• _WHAT YOU SHOULD DO_: Could you copy every entry exactly, with nothing changed?

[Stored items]

○ ○ ○ ○ ○

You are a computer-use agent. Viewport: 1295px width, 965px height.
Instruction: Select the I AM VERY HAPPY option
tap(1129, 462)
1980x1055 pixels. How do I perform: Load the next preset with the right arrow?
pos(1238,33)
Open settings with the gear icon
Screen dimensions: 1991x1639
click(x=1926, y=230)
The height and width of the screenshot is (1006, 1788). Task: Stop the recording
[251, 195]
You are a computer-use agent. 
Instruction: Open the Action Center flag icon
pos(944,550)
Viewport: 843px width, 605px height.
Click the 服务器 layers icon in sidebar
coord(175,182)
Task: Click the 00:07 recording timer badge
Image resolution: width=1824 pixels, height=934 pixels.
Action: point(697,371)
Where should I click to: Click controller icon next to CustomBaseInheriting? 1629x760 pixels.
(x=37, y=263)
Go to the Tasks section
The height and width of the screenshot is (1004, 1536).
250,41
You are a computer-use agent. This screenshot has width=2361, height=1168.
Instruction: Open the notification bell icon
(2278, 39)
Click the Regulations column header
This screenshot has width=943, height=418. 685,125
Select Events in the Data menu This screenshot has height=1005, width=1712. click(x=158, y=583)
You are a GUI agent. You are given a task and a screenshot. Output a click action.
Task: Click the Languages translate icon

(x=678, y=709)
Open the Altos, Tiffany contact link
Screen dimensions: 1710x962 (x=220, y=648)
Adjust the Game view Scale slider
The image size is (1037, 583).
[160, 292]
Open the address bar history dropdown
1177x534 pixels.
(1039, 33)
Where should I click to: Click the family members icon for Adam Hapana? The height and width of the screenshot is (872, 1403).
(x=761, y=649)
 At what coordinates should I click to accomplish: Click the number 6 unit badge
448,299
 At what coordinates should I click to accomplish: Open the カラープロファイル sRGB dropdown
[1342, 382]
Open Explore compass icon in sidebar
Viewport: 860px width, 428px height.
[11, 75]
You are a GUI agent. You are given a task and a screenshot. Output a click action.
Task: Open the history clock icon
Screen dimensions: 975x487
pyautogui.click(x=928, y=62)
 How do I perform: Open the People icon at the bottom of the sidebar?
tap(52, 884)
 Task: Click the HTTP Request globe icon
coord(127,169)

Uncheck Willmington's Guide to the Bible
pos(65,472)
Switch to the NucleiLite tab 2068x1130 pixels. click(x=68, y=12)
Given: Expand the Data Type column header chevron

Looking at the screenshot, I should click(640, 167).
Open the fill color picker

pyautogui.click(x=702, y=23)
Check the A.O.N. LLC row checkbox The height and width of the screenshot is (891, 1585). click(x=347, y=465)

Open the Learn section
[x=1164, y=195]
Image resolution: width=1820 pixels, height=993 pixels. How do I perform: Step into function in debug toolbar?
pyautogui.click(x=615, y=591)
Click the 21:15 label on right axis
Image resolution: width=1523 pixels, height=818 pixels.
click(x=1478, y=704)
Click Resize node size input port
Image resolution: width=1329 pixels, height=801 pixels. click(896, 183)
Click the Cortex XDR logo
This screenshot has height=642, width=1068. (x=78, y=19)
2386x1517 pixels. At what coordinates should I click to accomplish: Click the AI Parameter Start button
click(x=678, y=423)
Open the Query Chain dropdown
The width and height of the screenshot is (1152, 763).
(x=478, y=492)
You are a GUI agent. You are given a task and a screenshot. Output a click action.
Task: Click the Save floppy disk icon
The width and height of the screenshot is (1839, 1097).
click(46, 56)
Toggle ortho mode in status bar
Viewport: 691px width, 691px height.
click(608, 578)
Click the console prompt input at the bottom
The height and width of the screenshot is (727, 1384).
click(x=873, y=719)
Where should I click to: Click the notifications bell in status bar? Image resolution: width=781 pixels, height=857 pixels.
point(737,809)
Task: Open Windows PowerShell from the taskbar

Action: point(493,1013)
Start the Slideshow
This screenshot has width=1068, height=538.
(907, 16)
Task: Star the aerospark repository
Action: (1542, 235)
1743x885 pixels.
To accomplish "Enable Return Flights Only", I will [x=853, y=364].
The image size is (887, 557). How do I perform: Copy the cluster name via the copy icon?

○ ○ ○ ○ ○

• _RESULT OF THE TASK_:
You are a computer-use agent. Viewport: 1295px width, 965px height.
Instruction: Select the I AM VERY HAPPY option
tap(1129, 462)
1980x1055 pixels. How do I perform: Load the next preset with the right arrow?
pos(1238,33)
Open settings with the gear icon
Screen dimensions: 1991x1639
click(x=1926, y=230)
The height and width of the screenshot is (1006, 1788). Task: Stop the recording
[251, 195]
You are a computer-use agent. 
Instruction: Open the Action Center flag icon
pos(944,550)
Viewport: 843px width, 605px height.
Click the 服务器 layers icon in sidebar
coord(175,182)
Task: Click the 00:07 recording timer badge
Image resolution: width=1824 pixels, height=934 pixels.
Action: point(697,371)
Where should I click to: Click controller icon next to CustomBaseInheriting? 1629x760 pixels.
(x=37, y=263)
Go to the Tasks section
The height and width of the screenshot is (1004, 1536).
250,41
You are a computer-use agent. This screenshot has width=2361, height=1168.
Instruction: Open the notification bell icon
(2278, 39)
Click the Regulations column header
This screenshot has width=943, height=418. 685,125
Select Events in the Data menu This screenshot has height=1005, width=1712. click(x=158, y=583)
You are a GUI agent. You are given a task and a screenshot. Output a click action.
Task: Click the Languages translate icon

(x=678, y=709)
Open the Altos, Tiffany contact link
Screen dimensions: 1710x962 (x=220, y=648)
Adjust the Game view Scale slider
The image size is (1037, 583).
[160, 292]
Open the address bar history dropdown
1177x534 pixels.
(1039, 33)
Where should I click to: Click the family members icon for Adam Hapana? The height and width of the screenshot is (872, 1403).
(x=761, y=649)
 At what coordinates should I click to accomplish: Click the number 6 unit badge
448,299
 At what coordinates should I click to accomplish: Open the カラープロファイル sRGB dropdown
[1342, 382]
Open Explore compass icon in sidebar
Viewport: 860px width, 428px height.
[11, 75]
You are a GUI agent. You are given a task and a screenshot. Output a click action.
Task: Open the history clock icon
Screen dimensions: 975x487
pyautogui.click(x=928, y=62)
 How do I perform: Open the People icon at the bottom of the sidebar?
tap(52, 884)
 Task: Click the HTTP Request globe icon
coord(127,169)

Uncheck Willmington's Guide to the Bible
pos(65,472)
Switch to the NucleiLite tab 2068x1130 pixels. click(x=68, y=12)
Given: Expand the Data Type column header chevron

Looking at the screenshot, I should click(640, 167).
Open the fill color picker

pyautogui.click(x=702, y=23)
Check the A.O.N. LLC row checkbox The height and width of the screenshot is (891, 1585). click(x=347, y=465)

Open the Learn section
[x=1164, y=195]
Image resolution: width=1820 pixels, height=993 pixels. How do I perform: Step into function in debug toolbar?
pyautogui.click(x=615, y=591)
Click the 21:15 label on right axis
Image resolution: width=1523 pixels, height=818 pixels.
click(x=1478, y=704)
Click Resize node size input port
Image resolution: width=1329 pixels, height=801 pixels. click(896, 183)
Click the Cortex XDR logo
This screenshot has height=642, width=1068. (x=78, y=19)
2386x1517 pixels. At what coordinates should I click to accomplish: Click the AI Parameter Start button
click(x=678, y=423)
Open the Query Chain dropdown
The width and height of the screenshot is (1152, 763).
(x=478, y=492)
You are a GUI agent. You are given a task and a screenshot. Output a click action.
Task: Click the Save floppy disk icon
The width and height of the screenshot is (1839, 1097).
click(46, 56)
Toggle ortho mode in status bar
Viewport: 691px width, 691px height.
click(608, 578)
Click the console prompt input at the bottom
The height and width of the screenshot is (727, 1384).
click(x=873, y=719)
Where should I click to: Click the notifications bell in status bar? Image resolution: width=781 pixels, height=857 pixels.
point(737,809)
Task: Open Windows PowerShell from the taskbar

Action: point(493,1013)
Start the Slideshow
This screenshot has width=1068, height=538.
(907, 16)
Task: Star the aerospark repository
Action: (1542, 235)
1743x885 pixels.
To accomplish "Enable Return Flights Only", I will [x=853, y=364].
The image size is (887, 557). How do I perform: Copy the cluster name via the copy icon?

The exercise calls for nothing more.